On the last Thursday in March, the sun rose on the eastern horizon at roughly a quarter past seven. The high ridge line above the East Ogden Bench would cast its continuous shadow on the city for another hour. Daybreak revealed that an overnight dusting of snow had fallen on mountain peaks above Ogden. On the Weber State University campus, almost 3,000 students from around the world were enjoying a splendid Utah morning for the first time.
The occasion for their first trip to Ogden was the National Conference on Undergraduate Research (NCUR) that WSU was hosting. Students from across the country and five foreign countries came to the WSU campus to share their research and artistic creations. That morning, the visiting students heard from the Nobel Prize winning geneticist Mario Capecchi. On subsequent mornings, the students would learn from the award-winning author Anne Fadiman and the noted ethnobotanist Paul Cox.
The event provided an opportunity to demonstrate that WSU is an outstanding university, and it was also a great opportunity to showcase Ogden.
Of those participating in the conference, the vast majority had never been to Ogden, so it is interesting to hear their impressions of the city.
As college students, the conference goers were experienced users of Facebook, Twitter, YouTube and other forms of social media. For this reason, it is easy to go online and find their candid and unexpurgated impressions of Ogden.
So, what was the consensus opinion of the city? The visitors were impressed.
A student from the University of Memphis summed up his impressions by saying, "I had an amazing time in Utah. One of the best experiences of my life. Thanks for making a southerner feel at home."
Downtown Ogden's dining establishments received high marks. Slackwater Pub and Pizza got rave reviews. A group of students from Lancashire, England described Brewskis as "a lovely lively place to talk to American people."
Several foreign visitors felt compelled to make the trek to downtown Ogden's Walmart store which they described as "a key part of American culture."
Ogden's trails and mountains also garnered the attention of the students.
Several students took the initiative to hike up Waterfall Canyon and posted their photos and videos online. One participant said: "You can't wake up to the Rocky Mountains every day in New Hampshire." A student from Detroit summed it up by saying: "The mountains are the coolest thing. We don't have anything like that."
The influence of the conference was apparent to Ogden's business community. Virtually every hotel room was filled. A long-time 25th Street waitress remarked that she had not seen this much business since the start of the recession.
The Standard-Examiner reported that the NCUR event was the largest convention to ever be hosted in Ogden. The economic impact of the conference was estimated to exceed $2.6 million. Yet, the real impact of the conference may last for decades.
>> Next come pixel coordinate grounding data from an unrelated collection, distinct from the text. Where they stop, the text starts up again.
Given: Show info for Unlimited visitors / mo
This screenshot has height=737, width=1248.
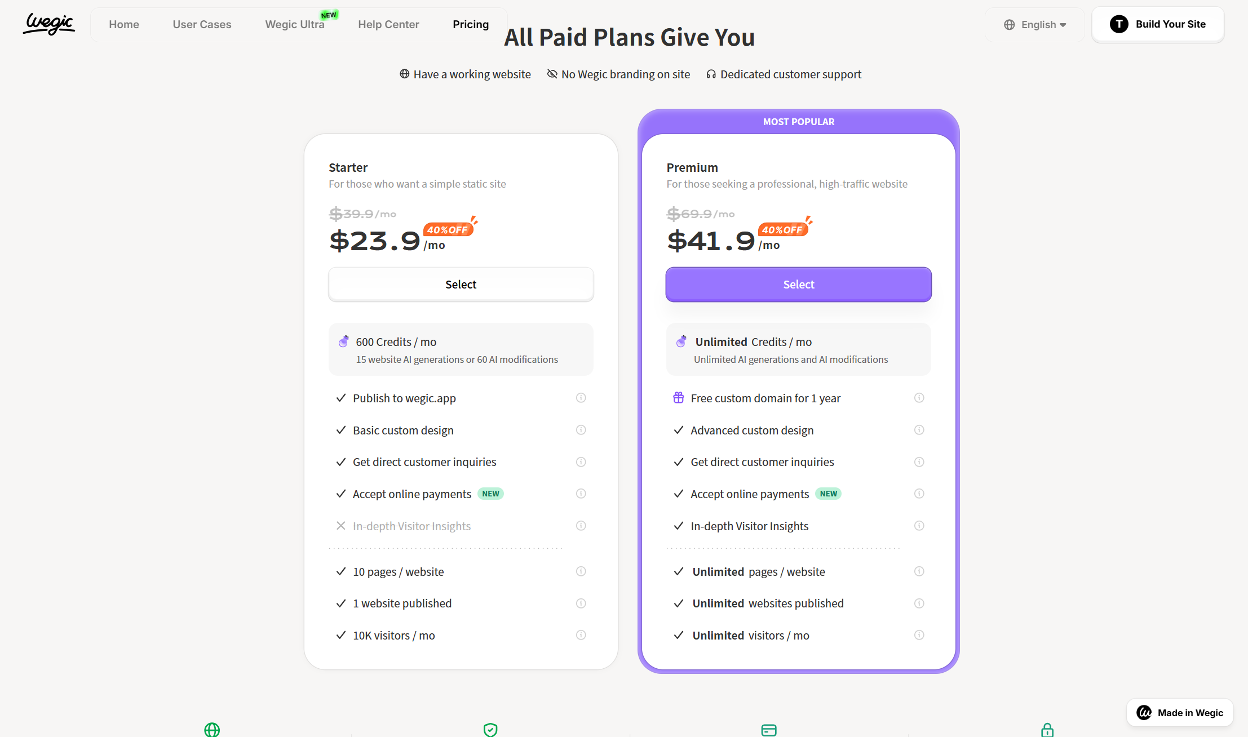Looking at the screenshot, I should point(919,635).
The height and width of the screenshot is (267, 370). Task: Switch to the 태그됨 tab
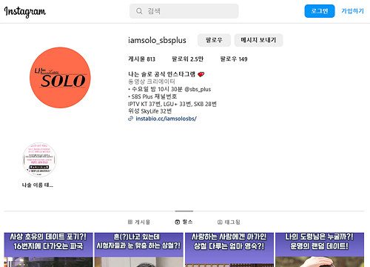[x=229, y=222]
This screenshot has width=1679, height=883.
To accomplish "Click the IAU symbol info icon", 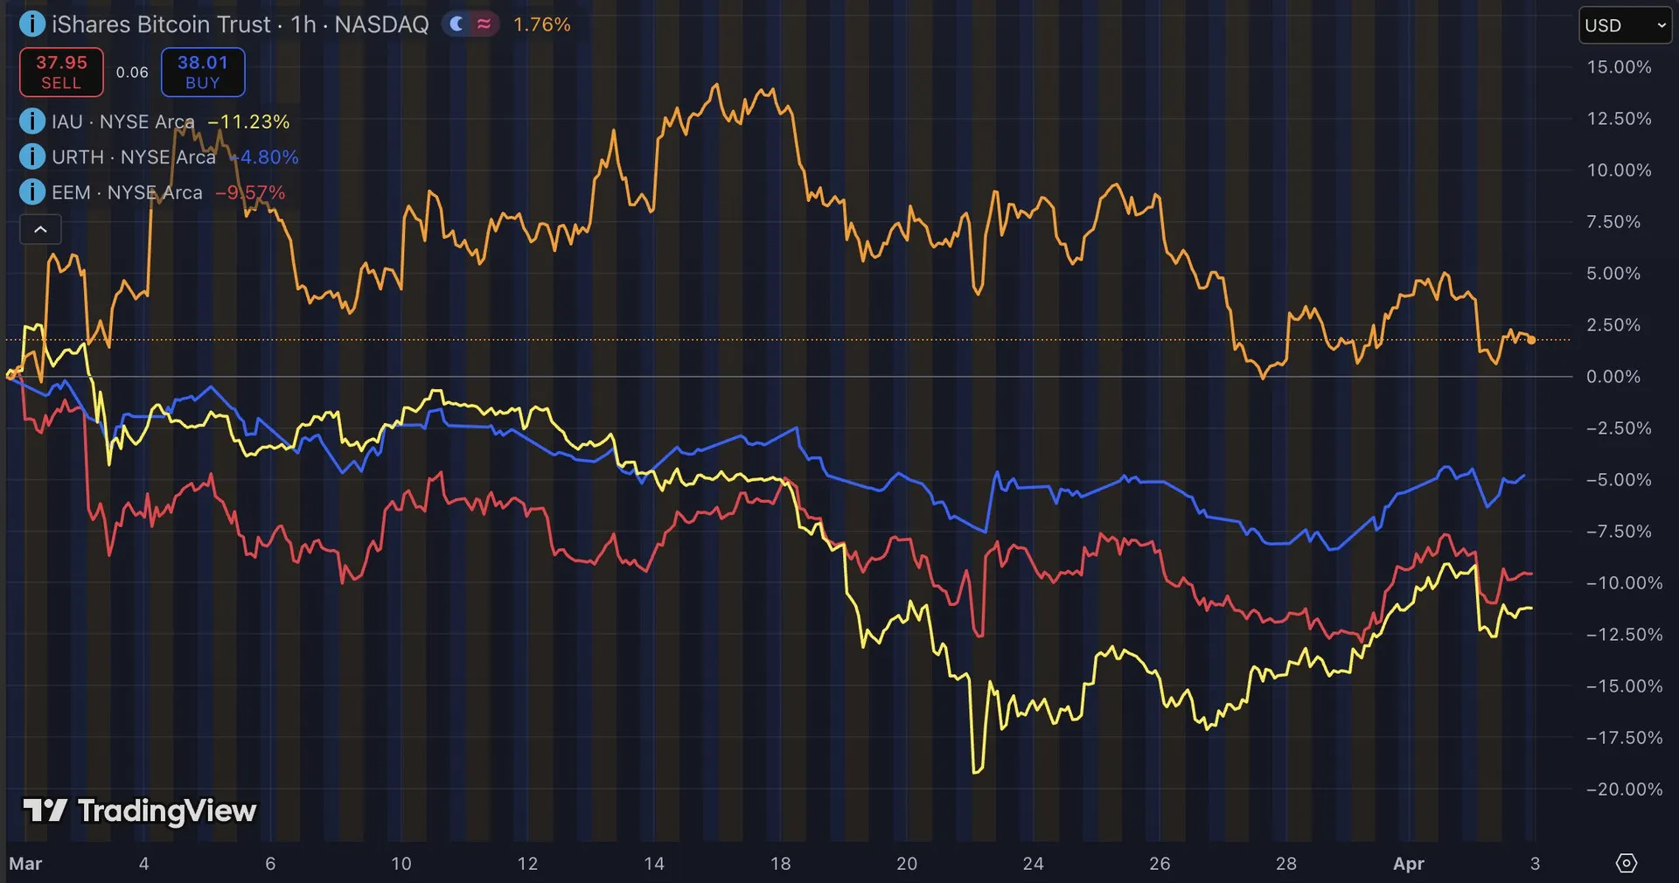I will point(31,121).
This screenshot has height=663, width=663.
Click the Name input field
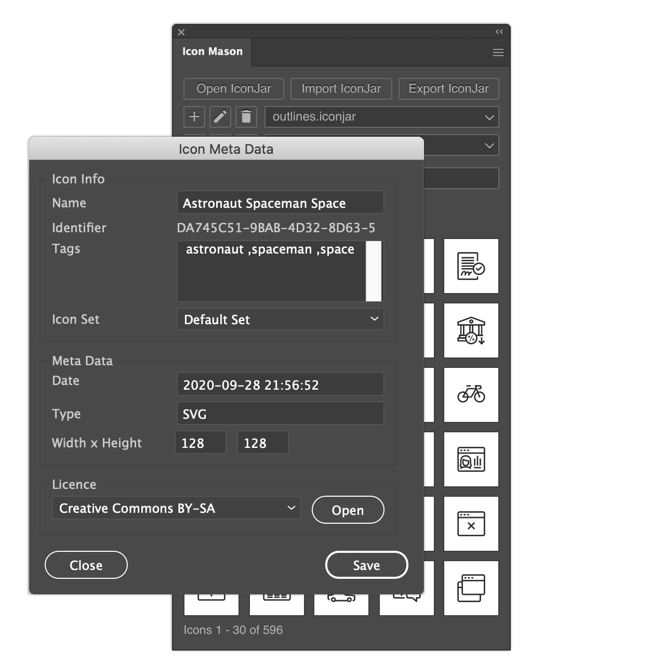click(281, 203)
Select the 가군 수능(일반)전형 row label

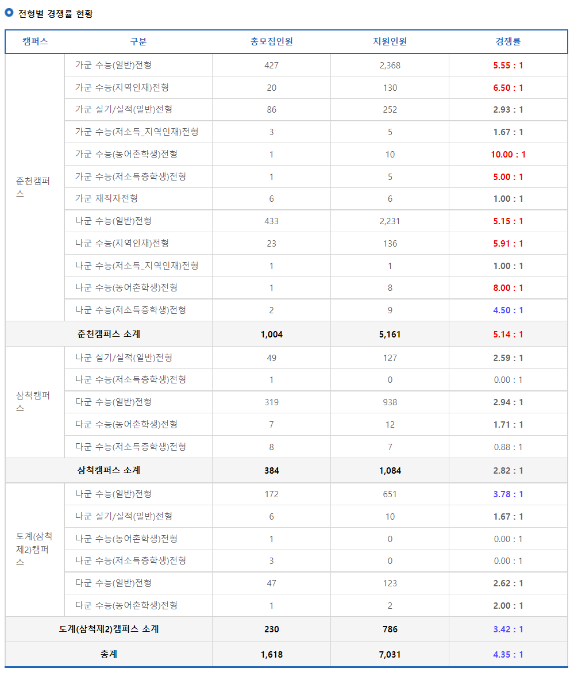(x=115, y=65)
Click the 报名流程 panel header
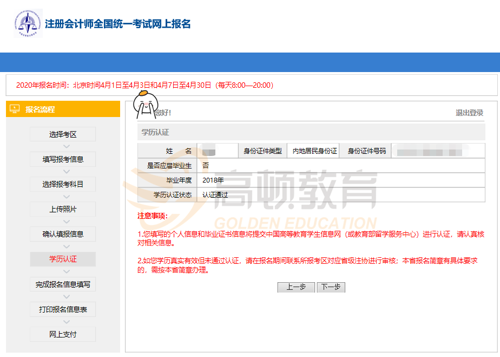The height and width of the screenshot is (357, 500). (x=63, y=109)
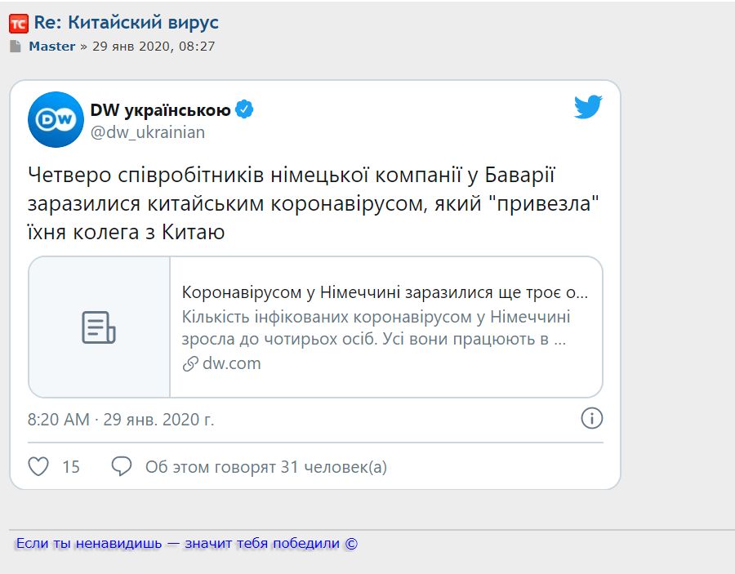The image size is (735, 574).
Task: Click the like count 15
Action: click(71, 467)

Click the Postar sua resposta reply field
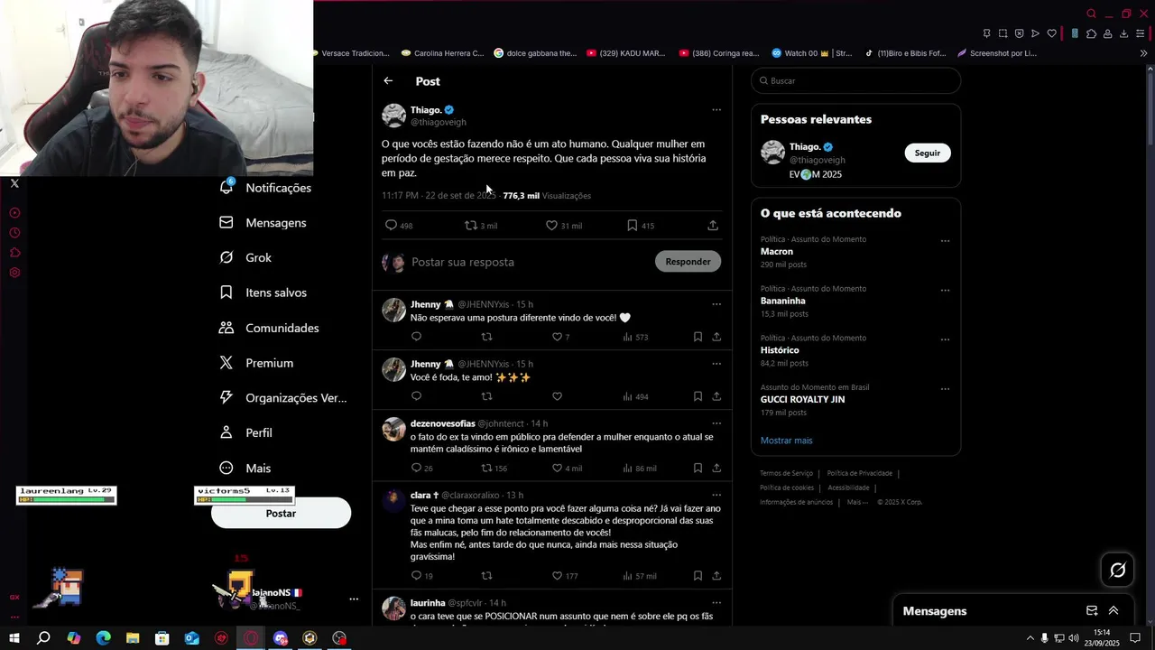tap(528, 262)
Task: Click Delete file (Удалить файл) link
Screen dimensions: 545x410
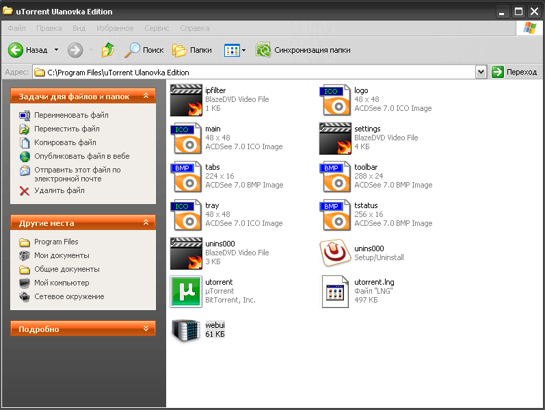Action: coord(59,190)
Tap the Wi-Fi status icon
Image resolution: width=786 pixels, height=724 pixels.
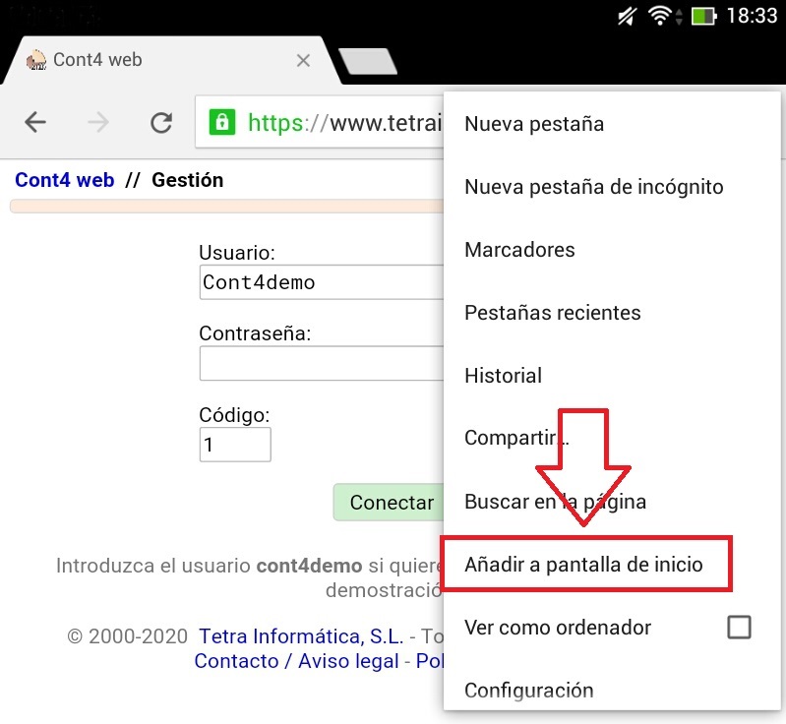pos(659,16)
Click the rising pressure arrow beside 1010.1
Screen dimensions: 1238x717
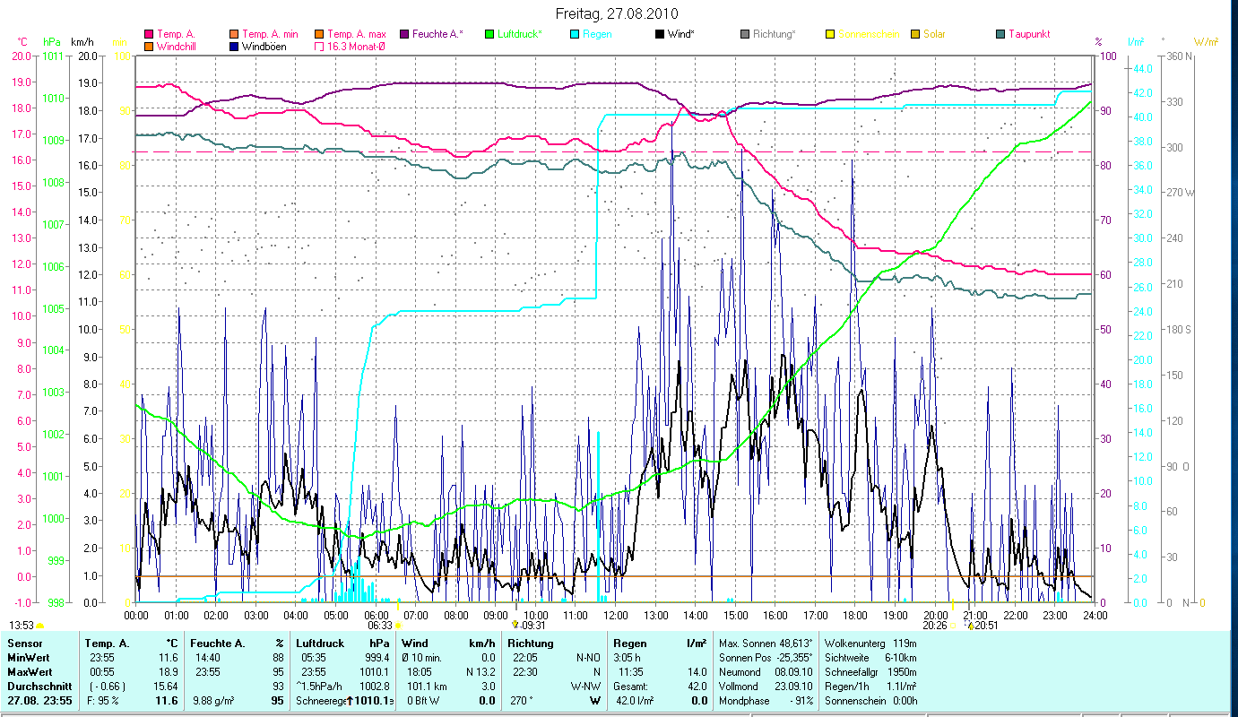pos(350,700)
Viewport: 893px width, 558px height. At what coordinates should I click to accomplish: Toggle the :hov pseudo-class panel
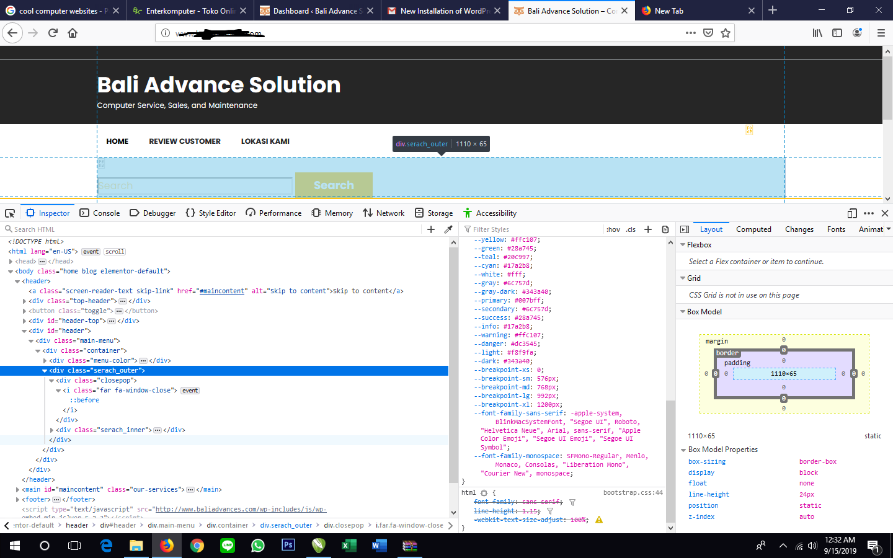click(613, 229)
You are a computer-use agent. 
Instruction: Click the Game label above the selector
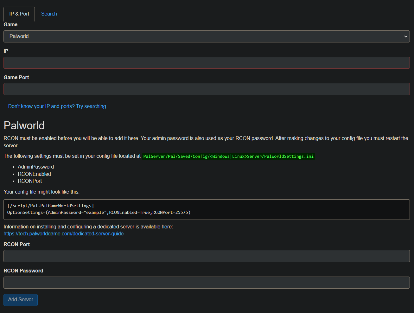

The students who participated in the conference are both talented and have a strong desire for achievement. Many will go on to be teachers, doctors, and engineers. A significant number will go to graduate school and become college professors. When the students ultimately graduate and begin their careers, more than a few will consider seeking employment in Northern Utah because of their positive impression of with Ogden. It is likely that one or two or more will become faculty members at WSU.
I want to express my gratitude to the citizens of Ogden for making a great impression.
I also need to thank the entire WSU community for the work they put in to make the NCUR event a success. Dr. John Cavitt, Director of WSU's Undergraduate Research Program, Dr. Ryan Thomas, Associate Provost and Dean of Undergraduate Studies, and Amy Douangdara the Office of Undergraduate Research deserve special recognition for their efforts.